Grande festa, quindi, per l’istituzione di un Museo, che avrebbe avuto sede nella palazzina municipale in Viale Bovio, che avrebbe raccolto ed esposto al pubblico in  modo permanente tanti capolavori “dell’arte figulina abruzzese, con particolare riferimento a quella castellana, dalle più remote origini ai nostri giorni”. Il Museo avrebbe avuto tre sezioni: la prima dedicata alla maiolica del passato, la seconda sarebbe stata un’esposizione campionaria permanente della produzione dei figuli e delle fabbriche di maiolica contemporanea. Le opere della prima e della sezione sarebbero state raccolte dal materiale in deposito presso lo Stato, i Comuni, le Province ed altri enti pubblici,  materiale dato in deposito da privati, proveniente da donazioni e da acquisizioni per acquisto diretto. Uno degli scopi più interessanti sarebbe stato raccogliere tutti quei pezzi di maiolica di interesse artistico che si trovavano sparsi presso enti e privati che, se non raccolti in tempo e  posti nella dovuta luce, avrebbero corso  il rischio di andare distrutti o dispersi. L’iniziativa del commissario prefettizio prof. Francesco De Felice era, quindi, lodevole e tendeva anche ad ottenere che lo stato facesse a affluire a Teramo le opere d’arte dei grandi maestri che si trovavano nei musei e nelle gallerie d’Italia. Il museo teramano avrebbe potuto essere elevato a museo nazionale della maiolica nel Mezzogiorno. “La legittima aspirazione teramana è degna di considerazione e d’incoraggiamento da parte delle autorità centrali” concludeva il giornale.

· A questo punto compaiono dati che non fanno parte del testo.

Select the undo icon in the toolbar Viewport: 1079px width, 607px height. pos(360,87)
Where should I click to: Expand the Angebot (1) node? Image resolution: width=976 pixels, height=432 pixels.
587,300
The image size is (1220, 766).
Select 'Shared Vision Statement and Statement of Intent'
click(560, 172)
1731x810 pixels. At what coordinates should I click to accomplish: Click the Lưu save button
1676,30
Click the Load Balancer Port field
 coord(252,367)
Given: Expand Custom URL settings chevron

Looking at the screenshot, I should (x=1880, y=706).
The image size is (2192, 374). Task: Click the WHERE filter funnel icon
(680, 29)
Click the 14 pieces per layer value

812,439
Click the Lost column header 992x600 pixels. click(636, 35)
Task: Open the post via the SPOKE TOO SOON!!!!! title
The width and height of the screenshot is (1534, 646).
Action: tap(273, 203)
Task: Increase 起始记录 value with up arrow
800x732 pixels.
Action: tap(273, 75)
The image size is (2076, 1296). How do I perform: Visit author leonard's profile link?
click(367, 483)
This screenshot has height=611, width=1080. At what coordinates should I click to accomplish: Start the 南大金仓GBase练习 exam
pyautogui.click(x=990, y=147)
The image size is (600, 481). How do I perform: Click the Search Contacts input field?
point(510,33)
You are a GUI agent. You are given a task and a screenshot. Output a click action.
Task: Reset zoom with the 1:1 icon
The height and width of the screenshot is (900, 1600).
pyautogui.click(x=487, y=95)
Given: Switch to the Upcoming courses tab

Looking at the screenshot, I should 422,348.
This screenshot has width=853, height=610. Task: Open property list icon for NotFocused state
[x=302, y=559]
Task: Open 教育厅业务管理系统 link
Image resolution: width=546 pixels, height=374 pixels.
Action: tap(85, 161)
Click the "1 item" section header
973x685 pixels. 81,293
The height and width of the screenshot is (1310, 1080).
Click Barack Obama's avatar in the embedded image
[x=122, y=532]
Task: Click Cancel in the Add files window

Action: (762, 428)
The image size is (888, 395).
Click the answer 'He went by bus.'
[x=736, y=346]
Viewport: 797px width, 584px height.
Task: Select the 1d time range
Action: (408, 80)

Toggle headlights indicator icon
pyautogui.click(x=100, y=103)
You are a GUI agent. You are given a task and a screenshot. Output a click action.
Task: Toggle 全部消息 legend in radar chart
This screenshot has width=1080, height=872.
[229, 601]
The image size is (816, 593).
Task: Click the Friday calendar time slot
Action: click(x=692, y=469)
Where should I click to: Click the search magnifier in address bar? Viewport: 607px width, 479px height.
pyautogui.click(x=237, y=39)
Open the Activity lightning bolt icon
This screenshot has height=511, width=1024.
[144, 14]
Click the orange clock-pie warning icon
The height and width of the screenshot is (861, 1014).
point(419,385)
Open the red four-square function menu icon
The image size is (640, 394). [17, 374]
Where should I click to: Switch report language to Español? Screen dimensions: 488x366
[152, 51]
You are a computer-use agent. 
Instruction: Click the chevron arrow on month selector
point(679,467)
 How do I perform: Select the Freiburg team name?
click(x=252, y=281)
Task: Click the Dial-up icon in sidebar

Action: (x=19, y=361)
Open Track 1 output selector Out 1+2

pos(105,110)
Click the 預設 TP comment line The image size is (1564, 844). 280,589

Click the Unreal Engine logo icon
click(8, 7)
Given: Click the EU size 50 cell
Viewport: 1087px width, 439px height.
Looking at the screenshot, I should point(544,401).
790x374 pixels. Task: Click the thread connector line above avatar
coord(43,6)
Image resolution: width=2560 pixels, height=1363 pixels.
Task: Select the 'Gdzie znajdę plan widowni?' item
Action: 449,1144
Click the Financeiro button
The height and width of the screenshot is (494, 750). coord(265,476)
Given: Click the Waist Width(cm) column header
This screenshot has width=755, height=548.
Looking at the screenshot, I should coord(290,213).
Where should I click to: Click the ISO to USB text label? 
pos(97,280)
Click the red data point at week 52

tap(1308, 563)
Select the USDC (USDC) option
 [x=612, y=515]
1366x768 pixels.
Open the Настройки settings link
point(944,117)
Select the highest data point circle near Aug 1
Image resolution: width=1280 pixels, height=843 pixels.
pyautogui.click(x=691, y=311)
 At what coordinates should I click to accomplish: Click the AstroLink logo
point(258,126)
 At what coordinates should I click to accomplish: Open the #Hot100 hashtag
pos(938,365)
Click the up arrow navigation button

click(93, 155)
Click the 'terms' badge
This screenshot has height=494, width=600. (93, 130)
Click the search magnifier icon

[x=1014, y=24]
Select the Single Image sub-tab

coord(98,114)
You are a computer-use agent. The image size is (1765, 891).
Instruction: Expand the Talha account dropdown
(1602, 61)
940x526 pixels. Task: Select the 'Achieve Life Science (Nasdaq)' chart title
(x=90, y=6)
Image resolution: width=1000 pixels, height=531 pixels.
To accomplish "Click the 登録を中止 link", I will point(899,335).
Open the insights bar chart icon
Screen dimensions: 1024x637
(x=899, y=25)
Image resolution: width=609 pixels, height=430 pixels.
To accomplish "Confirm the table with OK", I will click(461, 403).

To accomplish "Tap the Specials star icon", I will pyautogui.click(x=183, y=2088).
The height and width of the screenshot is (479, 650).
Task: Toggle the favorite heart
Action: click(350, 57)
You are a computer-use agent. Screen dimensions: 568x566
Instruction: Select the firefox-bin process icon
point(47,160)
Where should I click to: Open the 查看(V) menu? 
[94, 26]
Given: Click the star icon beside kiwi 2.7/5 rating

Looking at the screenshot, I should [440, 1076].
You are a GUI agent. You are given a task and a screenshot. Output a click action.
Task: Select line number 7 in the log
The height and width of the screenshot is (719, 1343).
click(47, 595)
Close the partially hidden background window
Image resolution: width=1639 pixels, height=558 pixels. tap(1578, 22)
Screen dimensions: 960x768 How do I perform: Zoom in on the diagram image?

TreteraPeccato. La “legittima aspirazione” del 1949 non trovò in seguito la concretizzazione che forse meritava, perché l’annunciato «Museo civico e della Maiolica abruzzese»non venne mai realizzato. Ci furono nel corso degli anni mostre, esposizioni temporanee della maiolica castellana, da parte del Comune di Teramo (una assai importante nell’aprile del 1922,  un’altra nel 1957,  un’altra ancora nel 2013), della Fondazione Tercas,  alcune anche di recente (si ricordano una mostra tenuta dall'8 dicembre 2005 fino al 6 gennaio 2006 nella sede della Pinacoteca Comunale in Viale Bovio; una mostra delle opere di AligiSassu esposte a partire da sabato 2novembre 2022 nella Sala Ipogea) ma mai venne istituito un museo stabile, fisso, anche se  in rete si trova segnalato un “Museo delle Ceramiche (Teramo), ospitato nell'ex convento francescano di Santa Maria di Costantinopoli”.Un Museo che non esiste e non è mai esistito e che invano si chiederebbe di poter visitare. Quella dell’istituzione di una Museo della Ceramica è stato uno dei sogni non realizzati dei teramani, che nell’immediato dopoguerra pensarono di rendere la loro cittadina una città grande e importante.